Malheureusement, ce retour n'a pu se faire qu'en coûtant très cher au budget de l'Etat : le chiffre de 4,4 milliards d'euros environ est avancé pour 2010. Ceci est le résultat des lois successives (lois Aubry I, Aubry II, Fillon, TEPA) qui ont édicté les aides aux entreprises et exonérations de charges sociales et fiscales pour compenser la RTT sans diminution de salaire, provoqué l'alignement du SMIC par le haut ainsi que l'exonération des heures supplémentaires.

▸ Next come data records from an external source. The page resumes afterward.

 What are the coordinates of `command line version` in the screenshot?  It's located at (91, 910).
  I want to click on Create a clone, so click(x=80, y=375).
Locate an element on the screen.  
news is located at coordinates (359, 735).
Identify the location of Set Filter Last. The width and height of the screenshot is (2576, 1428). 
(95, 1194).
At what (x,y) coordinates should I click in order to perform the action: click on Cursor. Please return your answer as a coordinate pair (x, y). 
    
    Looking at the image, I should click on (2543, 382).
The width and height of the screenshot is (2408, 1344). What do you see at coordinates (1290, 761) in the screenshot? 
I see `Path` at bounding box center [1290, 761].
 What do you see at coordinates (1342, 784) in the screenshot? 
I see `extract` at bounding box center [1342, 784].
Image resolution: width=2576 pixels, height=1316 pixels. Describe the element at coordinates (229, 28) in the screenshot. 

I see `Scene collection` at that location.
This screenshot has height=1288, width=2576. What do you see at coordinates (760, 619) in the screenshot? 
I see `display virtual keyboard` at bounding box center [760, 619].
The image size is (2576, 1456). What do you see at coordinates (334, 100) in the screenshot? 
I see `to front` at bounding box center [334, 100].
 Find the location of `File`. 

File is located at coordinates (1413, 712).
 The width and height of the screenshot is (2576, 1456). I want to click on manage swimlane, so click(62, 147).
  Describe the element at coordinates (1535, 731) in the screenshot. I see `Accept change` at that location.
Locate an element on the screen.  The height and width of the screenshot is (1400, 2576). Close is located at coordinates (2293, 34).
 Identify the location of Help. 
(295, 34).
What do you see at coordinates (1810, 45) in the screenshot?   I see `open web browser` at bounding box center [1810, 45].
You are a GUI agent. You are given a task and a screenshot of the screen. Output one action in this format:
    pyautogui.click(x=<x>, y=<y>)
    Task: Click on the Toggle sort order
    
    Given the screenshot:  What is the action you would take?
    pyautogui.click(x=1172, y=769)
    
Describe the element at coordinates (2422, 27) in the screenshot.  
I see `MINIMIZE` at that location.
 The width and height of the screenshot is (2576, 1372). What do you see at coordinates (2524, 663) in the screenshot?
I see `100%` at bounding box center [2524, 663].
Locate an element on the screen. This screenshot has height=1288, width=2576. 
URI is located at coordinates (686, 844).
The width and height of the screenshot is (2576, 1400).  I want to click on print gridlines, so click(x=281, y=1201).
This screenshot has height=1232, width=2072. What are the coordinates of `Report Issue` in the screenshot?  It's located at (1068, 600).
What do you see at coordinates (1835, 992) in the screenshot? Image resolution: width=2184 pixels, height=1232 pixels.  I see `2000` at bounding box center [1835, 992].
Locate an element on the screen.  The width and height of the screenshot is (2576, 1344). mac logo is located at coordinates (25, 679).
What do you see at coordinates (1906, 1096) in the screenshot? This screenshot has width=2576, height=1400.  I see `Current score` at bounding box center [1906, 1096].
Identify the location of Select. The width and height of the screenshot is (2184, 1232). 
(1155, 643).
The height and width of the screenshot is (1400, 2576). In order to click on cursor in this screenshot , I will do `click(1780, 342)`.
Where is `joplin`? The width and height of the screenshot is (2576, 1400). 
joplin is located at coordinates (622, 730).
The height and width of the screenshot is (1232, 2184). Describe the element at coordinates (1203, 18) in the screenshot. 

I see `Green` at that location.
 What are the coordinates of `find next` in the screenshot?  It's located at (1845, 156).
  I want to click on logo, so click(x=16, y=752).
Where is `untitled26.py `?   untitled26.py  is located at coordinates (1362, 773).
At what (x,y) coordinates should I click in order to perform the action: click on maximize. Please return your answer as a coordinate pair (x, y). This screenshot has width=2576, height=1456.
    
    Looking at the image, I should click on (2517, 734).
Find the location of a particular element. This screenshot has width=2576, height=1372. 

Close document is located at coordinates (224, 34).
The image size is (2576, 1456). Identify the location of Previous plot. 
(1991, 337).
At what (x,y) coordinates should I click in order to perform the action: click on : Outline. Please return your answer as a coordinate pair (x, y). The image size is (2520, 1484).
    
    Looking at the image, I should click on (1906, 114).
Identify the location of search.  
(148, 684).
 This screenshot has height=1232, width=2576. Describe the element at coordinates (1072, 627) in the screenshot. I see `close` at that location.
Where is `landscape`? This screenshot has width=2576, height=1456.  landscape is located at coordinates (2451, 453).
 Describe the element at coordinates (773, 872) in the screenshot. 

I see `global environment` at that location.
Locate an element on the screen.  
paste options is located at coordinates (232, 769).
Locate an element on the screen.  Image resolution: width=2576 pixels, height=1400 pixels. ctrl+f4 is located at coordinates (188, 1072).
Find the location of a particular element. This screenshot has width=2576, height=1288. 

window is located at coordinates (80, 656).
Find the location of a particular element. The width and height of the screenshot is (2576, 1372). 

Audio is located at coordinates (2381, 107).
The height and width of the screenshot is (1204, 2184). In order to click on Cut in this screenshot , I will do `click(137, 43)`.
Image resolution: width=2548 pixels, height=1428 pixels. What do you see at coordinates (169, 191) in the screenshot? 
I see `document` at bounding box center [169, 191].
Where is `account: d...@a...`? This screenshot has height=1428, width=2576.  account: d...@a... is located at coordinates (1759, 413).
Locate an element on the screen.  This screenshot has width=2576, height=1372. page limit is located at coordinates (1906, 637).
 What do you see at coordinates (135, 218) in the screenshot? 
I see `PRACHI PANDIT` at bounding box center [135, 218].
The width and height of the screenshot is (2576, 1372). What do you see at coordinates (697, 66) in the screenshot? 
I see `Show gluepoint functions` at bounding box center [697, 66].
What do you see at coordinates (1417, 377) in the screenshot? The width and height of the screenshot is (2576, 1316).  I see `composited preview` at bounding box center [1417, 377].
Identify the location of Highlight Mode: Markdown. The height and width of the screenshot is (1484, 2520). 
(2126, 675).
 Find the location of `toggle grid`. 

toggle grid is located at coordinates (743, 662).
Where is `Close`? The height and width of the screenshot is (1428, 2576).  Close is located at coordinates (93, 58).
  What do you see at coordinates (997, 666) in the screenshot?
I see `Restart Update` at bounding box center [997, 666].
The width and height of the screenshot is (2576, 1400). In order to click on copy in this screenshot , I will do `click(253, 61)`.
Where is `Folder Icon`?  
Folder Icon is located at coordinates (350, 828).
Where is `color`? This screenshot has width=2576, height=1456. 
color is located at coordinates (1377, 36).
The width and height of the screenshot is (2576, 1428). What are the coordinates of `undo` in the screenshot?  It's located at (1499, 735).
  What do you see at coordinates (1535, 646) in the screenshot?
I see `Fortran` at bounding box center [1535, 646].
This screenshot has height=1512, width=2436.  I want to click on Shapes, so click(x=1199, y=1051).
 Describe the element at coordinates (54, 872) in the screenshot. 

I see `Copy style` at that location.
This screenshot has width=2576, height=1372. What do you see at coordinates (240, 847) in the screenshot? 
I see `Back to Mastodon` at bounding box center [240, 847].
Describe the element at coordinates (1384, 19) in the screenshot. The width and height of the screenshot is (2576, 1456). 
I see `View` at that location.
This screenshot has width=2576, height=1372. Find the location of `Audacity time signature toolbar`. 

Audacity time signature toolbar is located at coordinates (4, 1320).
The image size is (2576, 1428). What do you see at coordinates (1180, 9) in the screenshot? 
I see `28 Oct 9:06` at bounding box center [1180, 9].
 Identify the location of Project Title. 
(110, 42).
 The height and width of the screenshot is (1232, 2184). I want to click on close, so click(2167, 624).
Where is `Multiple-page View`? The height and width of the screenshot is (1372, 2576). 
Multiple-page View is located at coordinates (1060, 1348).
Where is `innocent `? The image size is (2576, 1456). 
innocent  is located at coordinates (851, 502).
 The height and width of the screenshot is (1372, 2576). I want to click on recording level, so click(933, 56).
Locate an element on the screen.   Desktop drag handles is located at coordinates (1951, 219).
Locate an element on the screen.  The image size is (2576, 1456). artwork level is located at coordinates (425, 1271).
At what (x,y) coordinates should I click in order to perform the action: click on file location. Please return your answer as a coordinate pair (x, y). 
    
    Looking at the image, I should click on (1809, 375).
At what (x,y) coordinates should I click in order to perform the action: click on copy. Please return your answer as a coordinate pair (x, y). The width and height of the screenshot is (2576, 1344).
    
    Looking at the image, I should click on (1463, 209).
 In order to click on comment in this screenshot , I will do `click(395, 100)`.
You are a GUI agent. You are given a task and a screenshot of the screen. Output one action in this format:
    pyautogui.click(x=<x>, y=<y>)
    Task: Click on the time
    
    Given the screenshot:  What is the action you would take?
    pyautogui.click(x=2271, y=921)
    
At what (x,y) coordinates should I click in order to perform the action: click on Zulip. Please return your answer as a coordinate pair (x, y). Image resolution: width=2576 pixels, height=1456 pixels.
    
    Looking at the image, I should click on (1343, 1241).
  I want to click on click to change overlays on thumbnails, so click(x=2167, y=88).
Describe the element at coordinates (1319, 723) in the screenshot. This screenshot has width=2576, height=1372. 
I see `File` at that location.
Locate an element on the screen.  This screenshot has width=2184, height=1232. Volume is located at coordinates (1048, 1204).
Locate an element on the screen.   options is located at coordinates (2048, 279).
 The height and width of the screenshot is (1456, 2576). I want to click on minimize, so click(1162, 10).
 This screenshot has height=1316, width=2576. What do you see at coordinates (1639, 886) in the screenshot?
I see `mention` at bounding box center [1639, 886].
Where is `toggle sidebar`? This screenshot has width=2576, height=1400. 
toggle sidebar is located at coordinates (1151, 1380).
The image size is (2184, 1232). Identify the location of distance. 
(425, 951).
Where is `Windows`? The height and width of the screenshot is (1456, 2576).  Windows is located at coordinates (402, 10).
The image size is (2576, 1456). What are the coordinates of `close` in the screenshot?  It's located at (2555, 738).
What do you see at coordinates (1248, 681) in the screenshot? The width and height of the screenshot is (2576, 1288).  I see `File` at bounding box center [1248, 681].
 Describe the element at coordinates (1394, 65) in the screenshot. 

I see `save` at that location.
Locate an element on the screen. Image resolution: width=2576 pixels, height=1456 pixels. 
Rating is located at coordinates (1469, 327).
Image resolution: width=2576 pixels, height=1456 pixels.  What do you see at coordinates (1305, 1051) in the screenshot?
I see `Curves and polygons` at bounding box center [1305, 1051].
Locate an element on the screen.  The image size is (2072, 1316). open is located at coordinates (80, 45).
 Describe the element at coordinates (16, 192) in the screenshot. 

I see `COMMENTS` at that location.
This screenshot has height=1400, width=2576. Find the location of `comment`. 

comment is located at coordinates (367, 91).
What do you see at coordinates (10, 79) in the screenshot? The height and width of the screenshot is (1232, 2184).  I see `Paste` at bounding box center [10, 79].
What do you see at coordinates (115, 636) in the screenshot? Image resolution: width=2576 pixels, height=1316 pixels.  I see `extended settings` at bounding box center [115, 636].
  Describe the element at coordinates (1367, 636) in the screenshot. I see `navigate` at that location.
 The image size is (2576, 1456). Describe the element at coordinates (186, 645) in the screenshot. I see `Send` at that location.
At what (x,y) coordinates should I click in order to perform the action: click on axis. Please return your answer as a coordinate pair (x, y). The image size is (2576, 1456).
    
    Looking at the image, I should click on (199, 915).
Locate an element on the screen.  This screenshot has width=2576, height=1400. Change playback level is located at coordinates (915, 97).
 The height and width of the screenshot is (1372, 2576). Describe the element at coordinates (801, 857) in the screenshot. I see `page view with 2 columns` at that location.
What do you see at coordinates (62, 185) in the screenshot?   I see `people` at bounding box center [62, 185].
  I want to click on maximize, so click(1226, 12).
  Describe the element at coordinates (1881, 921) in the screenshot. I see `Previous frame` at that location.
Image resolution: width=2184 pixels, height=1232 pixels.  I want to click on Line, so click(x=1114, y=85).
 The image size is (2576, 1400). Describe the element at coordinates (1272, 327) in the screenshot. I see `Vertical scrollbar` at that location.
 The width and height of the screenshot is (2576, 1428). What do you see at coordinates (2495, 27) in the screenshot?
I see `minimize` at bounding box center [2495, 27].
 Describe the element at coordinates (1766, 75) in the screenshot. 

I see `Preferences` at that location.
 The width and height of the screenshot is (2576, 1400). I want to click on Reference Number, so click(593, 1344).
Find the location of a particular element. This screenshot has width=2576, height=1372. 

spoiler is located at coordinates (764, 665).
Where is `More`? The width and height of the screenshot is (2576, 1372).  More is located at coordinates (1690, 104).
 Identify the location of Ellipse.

Quant à revenir simplement aux 39 heures antérieures, quel gouvernement peut imposer aux Français de rajouter 4 heures à leur durée de travail hebdomadaire sans augmenter les salaires ? Toujours la règle du cliquet. C'est donc l'Etat, comme on vient de le voir, qui s'est trouvé contraint de prendre en charge la compensation. Le retour à une durée normale s'est fait, mais à la charge de l'Etat.

Comment alors faire en sorte que cette situation ne perdure pas ? L'horizon actuel est trop bouché pour qu'on puisse maintenant y mettre fin. Le palliatif du gouvernement a été en tout cas de ne plus donner de coup de pouce au SMIC, qui s'est trouvé projeté vers le haut du fait des 35 heures, avec les exonérations de charges sociales qui ont dû être consenties jusqu'aux salaires égaux à 1,6 SMIC. Comme l'iFRAP l'a souvent souligné, il est en effet impératif que le SMIC ne connaisse pas d'augmentation supérieure au coût de la vie. Outre que toute augmentation se traduirait par l'écrasement de la grille des salaires, ce serait encore accroître l'assiette des exonérations et ajouter aux déficits publics.